When I explain the way I (try to) eat to people who ask, I often get this response: "I can't afford to eat healthy. That stuff is expensive." While I understand poverty and have been in the unfortunate position of having NO money for groceries and having to eat whatever I could pick up at the food bank, that's not really what these people are talking about. They do have enough money buy their groceries, but believe buying high quality, fresh foods is out of their reach. I can't judge anyone's financial situation but my own, but wanted to give a little explanation of the costs of eating well (and not so well).

One of my goals has been to buy local, fresh, organic produce when possible (at the Farmer's Market in season) or as close to that as I can. Since this week's challenge is about eating more/better vegetables, this is a good thing to pay attention to. To find your BEST produce source, first check for nearby farm stands, farmer's markets, or farmers who sell their goods to the public. If you can't find anything, try searching here or here. If there is nothing in your area, the next step is to locate the grocery store with the freshest, reasonably priced produce. I had to scope out about 5 grocery stores to find mine. I went in, walked slowly through the fresh produce section, and noted the variety of veggies/fruits available as well as their freshness. Look for leafy greens that are crisp, not wilted. See if they have brightly colored berries, several varieties of apples, different kinds of squash, etc. Look for an Organic section and compare the prices to regular (as well as quality; I will not buy the organic kale if the non-organic looks fresher and greener. The goal is nutrition, here, not a fancy label). Check for produce sales, too.

Once you've found your best produce source, go there once a week and stock up. Check the ads in the paper or online first to see what produce is on sale, and if it is something you like at a good price, that is an easy way to save. If peppers go on sale, buy a bunch, slice them into strips, and freeze them in baggies for later use. If some weeks you find the produce just too expensive, go with frozen veggies. They are often just as nutritious as fresh, even though you'll find less variety and can't do as much with frozen since it is pre-cut and usually has to be cooked.

You may be surprised how much cheaper it is to eat vegetables than, say, Little Debbie cakes.

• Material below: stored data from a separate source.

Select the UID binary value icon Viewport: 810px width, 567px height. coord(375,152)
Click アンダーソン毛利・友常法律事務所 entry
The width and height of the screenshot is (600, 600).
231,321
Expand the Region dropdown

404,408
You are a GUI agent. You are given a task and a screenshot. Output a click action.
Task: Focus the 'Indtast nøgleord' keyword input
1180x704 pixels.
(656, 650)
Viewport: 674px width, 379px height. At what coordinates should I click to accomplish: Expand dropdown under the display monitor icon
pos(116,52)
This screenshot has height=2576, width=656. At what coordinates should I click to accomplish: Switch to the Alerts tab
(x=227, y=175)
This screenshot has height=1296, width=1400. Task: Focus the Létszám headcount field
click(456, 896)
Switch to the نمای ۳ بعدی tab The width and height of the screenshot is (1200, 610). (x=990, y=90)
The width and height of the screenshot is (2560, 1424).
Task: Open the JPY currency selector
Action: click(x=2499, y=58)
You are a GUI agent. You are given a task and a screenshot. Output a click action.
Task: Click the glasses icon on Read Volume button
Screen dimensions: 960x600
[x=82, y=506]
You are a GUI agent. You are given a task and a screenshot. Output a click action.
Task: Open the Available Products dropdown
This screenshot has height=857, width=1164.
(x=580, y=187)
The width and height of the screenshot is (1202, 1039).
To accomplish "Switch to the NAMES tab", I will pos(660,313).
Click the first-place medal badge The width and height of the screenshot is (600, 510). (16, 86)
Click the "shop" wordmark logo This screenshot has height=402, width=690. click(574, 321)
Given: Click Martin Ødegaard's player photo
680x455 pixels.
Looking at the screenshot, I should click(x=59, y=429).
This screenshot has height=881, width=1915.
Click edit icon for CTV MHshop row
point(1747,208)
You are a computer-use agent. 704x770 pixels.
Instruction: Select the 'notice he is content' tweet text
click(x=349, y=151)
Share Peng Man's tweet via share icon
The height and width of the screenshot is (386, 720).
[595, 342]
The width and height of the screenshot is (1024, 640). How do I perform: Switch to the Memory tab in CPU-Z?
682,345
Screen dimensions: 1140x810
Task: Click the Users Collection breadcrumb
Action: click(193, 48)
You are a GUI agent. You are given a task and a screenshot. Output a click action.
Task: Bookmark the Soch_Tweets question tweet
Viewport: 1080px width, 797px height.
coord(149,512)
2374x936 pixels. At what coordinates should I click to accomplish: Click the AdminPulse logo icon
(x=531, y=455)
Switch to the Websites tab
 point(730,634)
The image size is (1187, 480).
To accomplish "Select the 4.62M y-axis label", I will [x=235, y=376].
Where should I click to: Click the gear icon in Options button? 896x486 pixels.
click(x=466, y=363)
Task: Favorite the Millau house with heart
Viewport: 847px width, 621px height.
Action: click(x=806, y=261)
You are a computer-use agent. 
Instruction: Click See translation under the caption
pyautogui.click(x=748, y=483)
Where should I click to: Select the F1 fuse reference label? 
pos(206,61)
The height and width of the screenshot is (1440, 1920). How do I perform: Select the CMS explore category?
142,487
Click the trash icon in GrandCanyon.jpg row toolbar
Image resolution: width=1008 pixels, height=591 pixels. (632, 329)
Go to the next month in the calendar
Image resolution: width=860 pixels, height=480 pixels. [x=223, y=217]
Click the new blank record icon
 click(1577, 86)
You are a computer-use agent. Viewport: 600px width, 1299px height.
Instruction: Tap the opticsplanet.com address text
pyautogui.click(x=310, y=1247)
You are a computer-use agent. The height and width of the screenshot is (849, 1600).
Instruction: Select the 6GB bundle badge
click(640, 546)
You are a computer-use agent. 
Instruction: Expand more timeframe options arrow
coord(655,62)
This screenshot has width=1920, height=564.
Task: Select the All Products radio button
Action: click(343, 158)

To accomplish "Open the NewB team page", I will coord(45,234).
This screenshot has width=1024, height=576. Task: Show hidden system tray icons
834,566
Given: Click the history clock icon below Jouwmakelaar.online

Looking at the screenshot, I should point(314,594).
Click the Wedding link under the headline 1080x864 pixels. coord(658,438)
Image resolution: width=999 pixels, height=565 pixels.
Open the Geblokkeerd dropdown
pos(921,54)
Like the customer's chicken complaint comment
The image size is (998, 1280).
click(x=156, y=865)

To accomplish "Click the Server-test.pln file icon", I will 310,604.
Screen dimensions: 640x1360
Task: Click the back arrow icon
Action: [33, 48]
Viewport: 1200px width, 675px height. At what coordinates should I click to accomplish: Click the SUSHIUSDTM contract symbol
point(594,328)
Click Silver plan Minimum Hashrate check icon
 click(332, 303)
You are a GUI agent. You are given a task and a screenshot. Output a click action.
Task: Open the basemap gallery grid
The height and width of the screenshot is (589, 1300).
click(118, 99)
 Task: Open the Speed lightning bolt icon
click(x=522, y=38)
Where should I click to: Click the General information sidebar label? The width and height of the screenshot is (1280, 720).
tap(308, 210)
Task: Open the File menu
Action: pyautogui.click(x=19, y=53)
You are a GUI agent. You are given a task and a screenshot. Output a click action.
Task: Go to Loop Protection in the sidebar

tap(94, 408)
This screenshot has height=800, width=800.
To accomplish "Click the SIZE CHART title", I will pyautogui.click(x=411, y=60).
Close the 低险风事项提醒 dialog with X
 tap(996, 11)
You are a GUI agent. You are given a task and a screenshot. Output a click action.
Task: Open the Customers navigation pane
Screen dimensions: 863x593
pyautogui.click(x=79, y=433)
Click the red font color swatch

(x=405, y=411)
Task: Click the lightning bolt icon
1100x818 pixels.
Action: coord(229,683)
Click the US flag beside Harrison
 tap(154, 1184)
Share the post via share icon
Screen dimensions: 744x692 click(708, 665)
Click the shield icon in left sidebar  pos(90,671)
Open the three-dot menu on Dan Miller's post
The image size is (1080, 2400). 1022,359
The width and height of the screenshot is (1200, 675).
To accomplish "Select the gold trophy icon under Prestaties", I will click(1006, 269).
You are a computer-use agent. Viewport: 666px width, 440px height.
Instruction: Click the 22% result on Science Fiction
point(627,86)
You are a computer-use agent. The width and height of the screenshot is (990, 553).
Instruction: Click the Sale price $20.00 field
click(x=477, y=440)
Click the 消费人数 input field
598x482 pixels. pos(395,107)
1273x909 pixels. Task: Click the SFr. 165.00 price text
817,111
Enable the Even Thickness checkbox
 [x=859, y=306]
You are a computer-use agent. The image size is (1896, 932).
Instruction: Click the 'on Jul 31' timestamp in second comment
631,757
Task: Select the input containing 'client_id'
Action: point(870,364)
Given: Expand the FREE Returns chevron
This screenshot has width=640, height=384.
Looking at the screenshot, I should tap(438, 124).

Just looking in a local ad at fresh produce:
broccoli and cauliflower are 98 cents a pound
blueberries are 1.99 a pint
apples, oranges, and pears are 99 cents a pound
baby carrots are 99 cents a pound
red grapefruits are 5/$1
red, yellow, and green bell peppers are 99 cents each

Granted, this is not organic stuff, but I'd buy it anyway. When things are not on sale, the organic is usually not that much more or is even the same price as the non-organic. I regularly buy organic greens for between $1.69-2.89 a bunch, which makes a nice big pot. Well worth it.

I also try to buy grass fed or free range meat and eggs when feasible. When this stuff goes on sale, I stock up. Last time I bought free range chicken breasts I paid $2 a pound and stuck them in the freezer, and the grass fed beef (98% lean) was $3 a pound on sale so I bought 10 pounds and put it in the freezer in 1-pound bags. Eggs are fairly expensive where I live for some reason, so buying free range eggs is not much more than regular.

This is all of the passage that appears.